Circular RNAs (circRNAs) play critical roles in human tumorigenesis. Circ_0004104 is abnormally expressed in the tumors of colorectal cancer (CRC). However, its specific function in CRC remains unknown. In this report, we explored the biological action and mechanism of circ_0004104 in CRC development. Quantitative real-time PCR was used to detect circ_0004104, microRNA (miR)-493-5p, and synaptophysin-like 1 (SYPL1) mRNA levels. Fluorescence in situ hybridization (FISH) assay was used to visualize circ_0004104. The impact of circ_0004104 on CRC cell phenotypes was assessed by measuring cell proliferation, migration, invasion, and apoptosis. Animal experiments were performed to analyze the effect of circ_0004104 on CRC xenograft growth in vivo. The potential interacting miRNAs were predicted using the Circular RNA Interactome database, and the binding sites for miR-493-5p in SYPL1 mRNA were predicted using the Starbase3.0 database. The circ_0004104/miR-493-5p and miR-493-5p/SYPL1 relationships were validated by dual-luciferase reporter assay. In CRC tissues and cell lines, circ_0004104 and SYPL1 levels were upregulated and miR-493-5p expression was decreased. Circ_0004104 was mainly located in the cytoplasm of CRC cells and exhibited resistance to RNase R digestion. High circ_0004104 expression predicted a poor prognosis of CRC patients.
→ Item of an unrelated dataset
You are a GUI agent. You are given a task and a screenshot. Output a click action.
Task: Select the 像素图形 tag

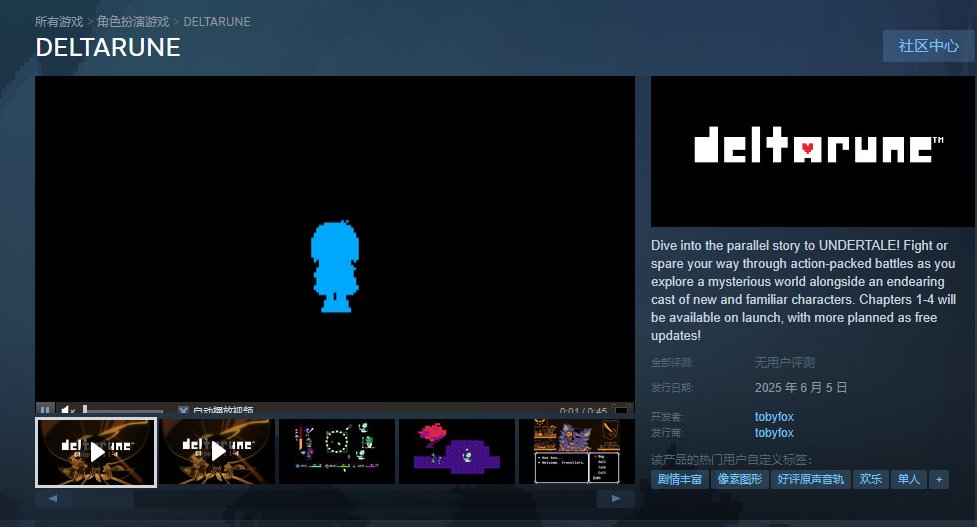pyautogui.click(x=739, y=480)
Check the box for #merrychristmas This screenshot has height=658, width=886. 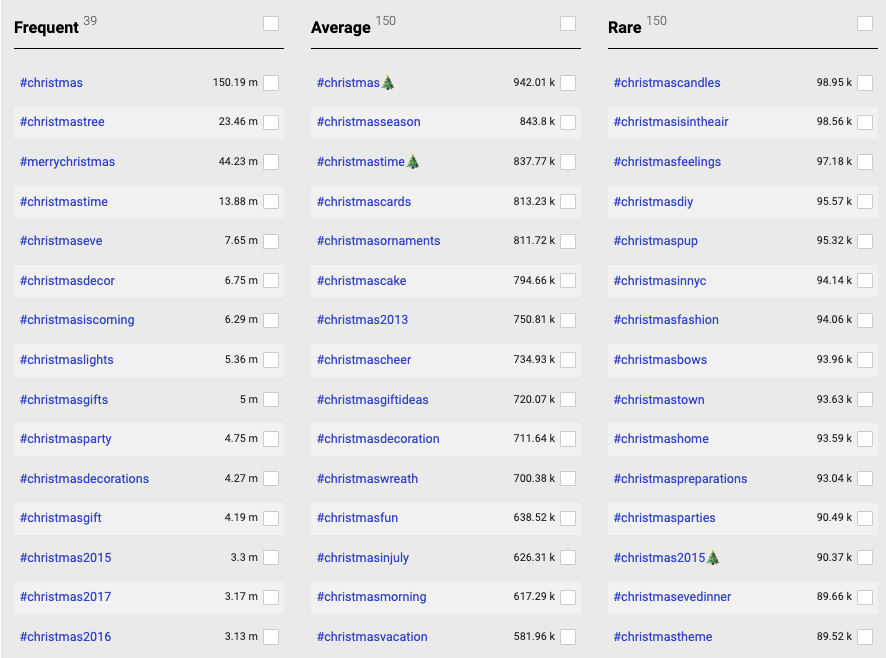271,162
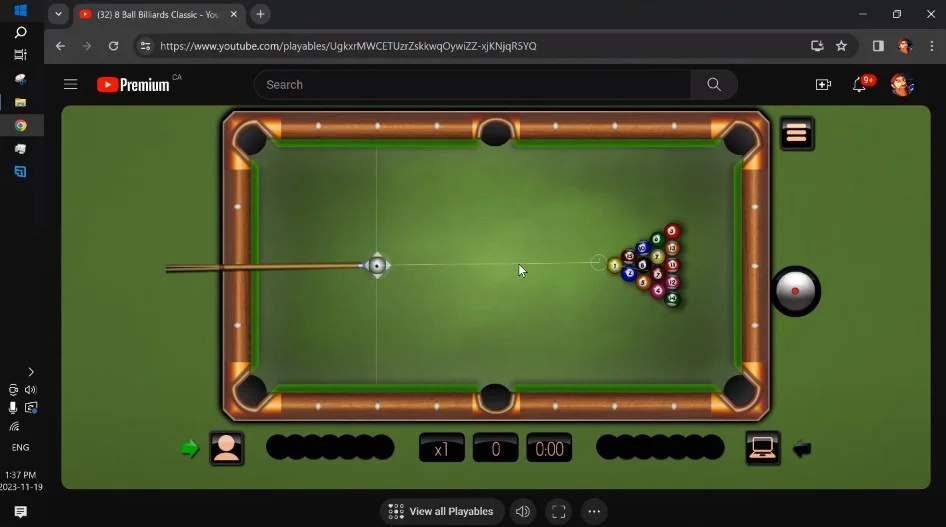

Functionally, circ_0004104 knockdown suppressed CRC cell proliferation, migration, and invasiveness and accelerated apoptosis in vitro, as well as diminished tumor growth in vivo. Circ_0004104 depletion also decreased N-cadherin and Vimentin levels and increased E-cadherin expression in CRC cells. Mechanistically, circ_0004104 could act as a miR-493-5p sponge, and SYPL1 was a direct target of miR-493-5p. Moreover, circ_0004104 targeted miR-493-5p to regulate SYPL1 expression. The effects of circ_0004104 knockdown on CRC cell behavior alterations were reversed by miR-493-5p inhibitor. Additionally, SYPL1 overexpression reversed the effects of miR-493-5p on CRC cell phenotypes. Our findings suggest that circ_0004104 enhances CRC malignant progression through the miR-493-5p/SYPL1 cascade, providing a potential target for CRC treatment.